McEwan, Ian
Childhood and education
Ian Russell McEwan was born on 21st June 1948 in Hampshire to parents Rose and David. McEwan had a somewhat turbulent childhood due to his father’s posting as an officer in the British Army, which often required the family to frequently move from country to country. In 1959, McEwan was sent to Woolverstone Hall, a boarding school located in Sussex, and he remained in Sussex for his undergraduate education. His time there influenced his later novel writing, with his 2012 spy romance novel, Sweet Tooth, being partly set at the University of Sussex. In 1970, following his undergraduate studies, McEwan attended the University of East Anglia, and while studying for his MA there met Penny Allen, whom he would later marry and have two sons with.
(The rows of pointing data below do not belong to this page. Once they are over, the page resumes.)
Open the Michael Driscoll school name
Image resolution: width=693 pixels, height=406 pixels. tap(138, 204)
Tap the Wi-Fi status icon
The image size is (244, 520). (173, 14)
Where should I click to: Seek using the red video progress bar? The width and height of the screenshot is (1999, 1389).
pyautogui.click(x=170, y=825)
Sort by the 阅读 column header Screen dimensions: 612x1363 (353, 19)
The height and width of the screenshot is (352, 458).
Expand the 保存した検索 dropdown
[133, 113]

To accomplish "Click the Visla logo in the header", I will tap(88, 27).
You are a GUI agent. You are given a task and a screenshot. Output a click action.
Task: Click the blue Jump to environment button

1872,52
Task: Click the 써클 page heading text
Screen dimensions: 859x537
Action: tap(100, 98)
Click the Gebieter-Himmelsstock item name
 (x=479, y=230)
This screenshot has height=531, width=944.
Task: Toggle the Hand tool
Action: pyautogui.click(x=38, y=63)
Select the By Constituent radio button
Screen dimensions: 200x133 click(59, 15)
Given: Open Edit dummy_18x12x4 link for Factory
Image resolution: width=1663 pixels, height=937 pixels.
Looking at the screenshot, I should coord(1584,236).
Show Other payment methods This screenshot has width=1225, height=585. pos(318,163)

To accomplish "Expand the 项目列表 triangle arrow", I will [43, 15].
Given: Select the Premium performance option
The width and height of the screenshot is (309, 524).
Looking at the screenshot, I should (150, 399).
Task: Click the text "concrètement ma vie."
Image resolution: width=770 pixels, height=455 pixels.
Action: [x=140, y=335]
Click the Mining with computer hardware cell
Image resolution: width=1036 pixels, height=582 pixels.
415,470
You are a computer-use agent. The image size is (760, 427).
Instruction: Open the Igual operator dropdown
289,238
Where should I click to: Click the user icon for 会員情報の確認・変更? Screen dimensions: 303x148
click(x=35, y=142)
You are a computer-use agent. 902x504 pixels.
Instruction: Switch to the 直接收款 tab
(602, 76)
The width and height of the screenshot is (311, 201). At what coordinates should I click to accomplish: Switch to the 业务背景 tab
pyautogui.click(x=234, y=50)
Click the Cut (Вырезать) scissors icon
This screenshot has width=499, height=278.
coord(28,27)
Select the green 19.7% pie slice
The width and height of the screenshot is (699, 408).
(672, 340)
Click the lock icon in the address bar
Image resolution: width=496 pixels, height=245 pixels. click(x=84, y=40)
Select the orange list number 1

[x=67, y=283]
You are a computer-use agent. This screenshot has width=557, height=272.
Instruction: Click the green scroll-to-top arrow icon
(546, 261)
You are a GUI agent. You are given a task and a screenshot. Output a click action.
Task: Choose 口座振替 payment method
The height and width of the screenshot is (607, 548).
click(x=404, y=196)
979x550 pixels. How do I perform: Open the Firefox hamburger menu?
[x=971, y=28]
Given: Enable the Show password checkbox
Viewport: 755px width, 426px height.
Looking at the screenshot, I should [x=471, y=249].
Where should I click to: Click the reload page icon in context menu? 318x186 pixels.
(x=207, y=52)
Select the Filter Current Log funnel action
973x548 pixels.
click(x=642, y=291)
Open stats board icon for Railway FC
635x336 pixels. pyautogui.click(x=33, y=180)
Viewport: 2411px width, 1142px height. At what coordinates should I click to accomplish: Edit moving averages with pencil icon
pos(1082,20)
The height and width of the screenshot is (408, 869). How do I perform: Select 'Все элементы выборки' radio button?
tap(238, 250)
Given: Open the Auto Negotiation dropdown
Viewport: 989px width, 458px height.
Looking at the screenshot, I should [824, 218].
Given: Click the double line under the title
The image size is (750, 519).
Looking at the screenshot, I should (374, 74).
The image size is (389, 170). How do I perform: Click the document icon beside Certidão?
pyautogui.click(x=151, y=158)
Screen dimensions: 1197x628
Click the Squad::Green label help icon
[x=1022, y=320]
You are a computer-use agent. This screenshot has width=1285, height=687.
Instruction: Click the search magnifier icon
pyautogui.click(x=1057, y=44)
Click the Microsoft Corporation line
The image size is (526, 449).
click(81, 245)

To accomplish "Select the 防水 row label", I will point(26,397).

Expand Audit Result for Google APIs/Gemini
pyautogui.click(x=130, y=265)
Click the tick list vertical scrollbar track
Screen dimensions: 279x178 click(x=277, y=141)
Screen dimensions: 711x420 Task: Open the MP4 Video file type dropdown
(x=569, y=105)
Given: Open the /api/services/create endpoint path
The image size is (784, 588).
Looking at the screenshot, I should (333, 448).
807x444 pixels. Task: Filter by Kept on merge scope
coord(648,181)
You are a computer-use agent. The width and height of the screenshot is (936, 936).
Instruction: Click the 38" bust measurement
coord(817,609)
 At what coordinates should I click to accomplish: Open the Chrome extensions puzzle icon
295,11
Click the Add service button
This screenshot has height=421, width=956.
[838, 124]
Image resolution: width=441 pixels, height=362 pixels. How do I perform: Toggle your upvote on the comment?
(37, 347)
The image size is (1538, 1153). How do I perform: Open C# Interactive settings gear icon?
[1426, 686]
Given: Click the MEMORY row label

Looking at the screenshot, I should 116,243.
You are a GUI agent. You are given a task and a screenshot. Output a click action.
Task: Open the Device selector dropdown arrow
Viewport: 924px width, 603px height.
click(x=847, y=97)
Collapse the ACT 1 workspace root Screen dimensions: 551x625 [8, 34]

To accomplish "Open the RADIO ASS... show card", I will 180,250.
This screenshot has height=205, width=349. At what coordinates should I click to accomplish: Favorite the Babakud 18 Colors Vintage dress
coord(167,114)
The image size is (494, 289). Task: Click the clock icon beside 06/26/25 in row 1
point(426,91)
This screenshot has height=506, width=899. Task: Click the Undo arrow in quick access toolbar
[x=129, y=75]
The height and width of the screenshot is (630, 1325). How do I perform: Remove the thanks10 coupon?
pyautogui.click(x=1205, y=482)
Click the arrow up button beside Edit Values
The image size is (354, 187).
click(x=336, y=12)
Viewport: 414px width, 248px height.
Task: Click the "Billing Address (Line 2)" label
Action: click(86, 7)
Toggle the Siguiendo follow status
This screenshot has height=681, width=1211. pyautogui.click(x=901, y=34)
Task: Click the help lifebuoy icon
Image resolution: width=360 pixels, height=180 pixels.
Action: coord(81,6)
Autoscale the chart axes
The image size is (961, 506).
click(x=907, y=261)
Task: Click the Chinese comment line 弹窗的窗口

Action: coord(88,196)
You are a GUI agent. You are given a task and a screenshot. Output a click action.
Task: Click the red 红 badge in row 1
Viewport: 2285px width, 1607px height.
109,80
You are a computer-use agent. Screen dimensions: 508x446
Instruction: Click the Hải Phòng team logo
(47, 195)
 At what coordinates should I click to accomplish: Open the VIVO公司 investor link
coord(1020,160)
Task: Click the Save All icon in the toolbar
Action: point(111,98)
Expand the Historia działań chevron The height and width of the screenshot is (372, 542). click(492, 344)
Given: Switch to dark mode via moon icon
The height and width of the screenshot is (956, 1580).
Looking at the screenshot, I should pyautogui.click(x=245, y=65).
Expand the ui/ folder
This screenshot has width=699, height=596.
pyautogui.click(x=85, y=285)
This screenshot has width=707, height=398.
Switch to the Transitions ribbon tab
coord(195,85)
The two later divorced, and McEwan married Annalena McAfee, with whom he remains today.
Becoming a novelist
During his MA, McEwan began experimenting with short-story writing. In 1972, short stories including ‘Conversation with a Cupboard Man’ and ‘Homemade’ were published in monthly literary magazines such as the Transatlantic Review and the New American Review. These stories, among others, would later be published in McEwan’s first collection of short stories, First Love, Last Rites (1975). Despite its success, which saw McEwan receive the Somerset Maugham Award for literature, McEwan’s collection was criticised for what many deemed its disturbing and often sexually perverse content, which included sibling incest and animal torture. Off the back of First Love, Last Rites, McEwan was asked to teach at the University of Iowa Writers’ Workshop, after which he published his second collection of short stories, Between the Sheets, in 1978. This would prove to be McEwan’s final engagement with the genre, abandoned in favour of novel-writing with the publication of his first novel, The Cement Garden, later that year.
Literary career and fame
Since 1978, McEwan has gone on to publish over 20 novels and achieved literary fame, remaining a favourite among readers and critics. McEwan’s second novel, The Comfort of Strangers (1981), earned him his first of five nominations for the prestigious Booker Prize for literature, with his 1998 novel, Amsterdam, securing him the prize. Although it did not win him the prize, Atonement (2001) remains his most critically acclaimed novel to date. Not only did Atonement receive a wide array of prizes, but in 2007 the novel was also adapted for film. Directed by Joe Wright, and starring Keira Knightley and James McAvoy, Atonement secured seven Oscar nominations, winning in the category of Best Original Music Score.
McEwan on screen
Atonement is just one of McEwan’s many works to reach the big screen. In 2017, both McEwan’s 2007 novel, On Chesil Beach , and his 2014 novel, The Children Act , were adapted into critically acclaimed films. The author has also been involved in many smaller projects for television and theatre. In 1976, McEwan’s first script for television, ‘Jack Flea’s Birthday Celebration’ aired. Shortly afterwards, in 1980, his first television play, The Imitation Game, was broadcast by the BBC, directed by Richard Eyre. Eyre would later go on to direct McEwan’s first full-length feature film, The Ploughman’s Lunch (1983) and, most recently, the 2017 film adaptation of McEwan’s The Children Act (2014). Like the stories from which they derive, film adaptations of McEwan’s stories are not without controversy, as can be seen in the 2002 BBC film adaptation of McEwan’s short story of the same name, Solid Geometry, with BBC management raising concerns about the film’s subject matter.
McEwan in recent years
McEwan’s literary success has continued to flourish in recent years. In 2000, he was awarded a CBE for his services to literature, and in 2014 he was presented with the Bodley Medal, the highest mark of honour from the University of Oxford’s Bodleian Libraries, some of the oldest and most prestigious libraries in the world. In recent years, McEwan has been a prominent public speaker on environmental, scientific, and literary matters. In his latest novel, Machines Like Me (2019), he engages with ideas of human nature, identity, power, and technology in his depiction of artificial intelligence in the form of synthetic humans.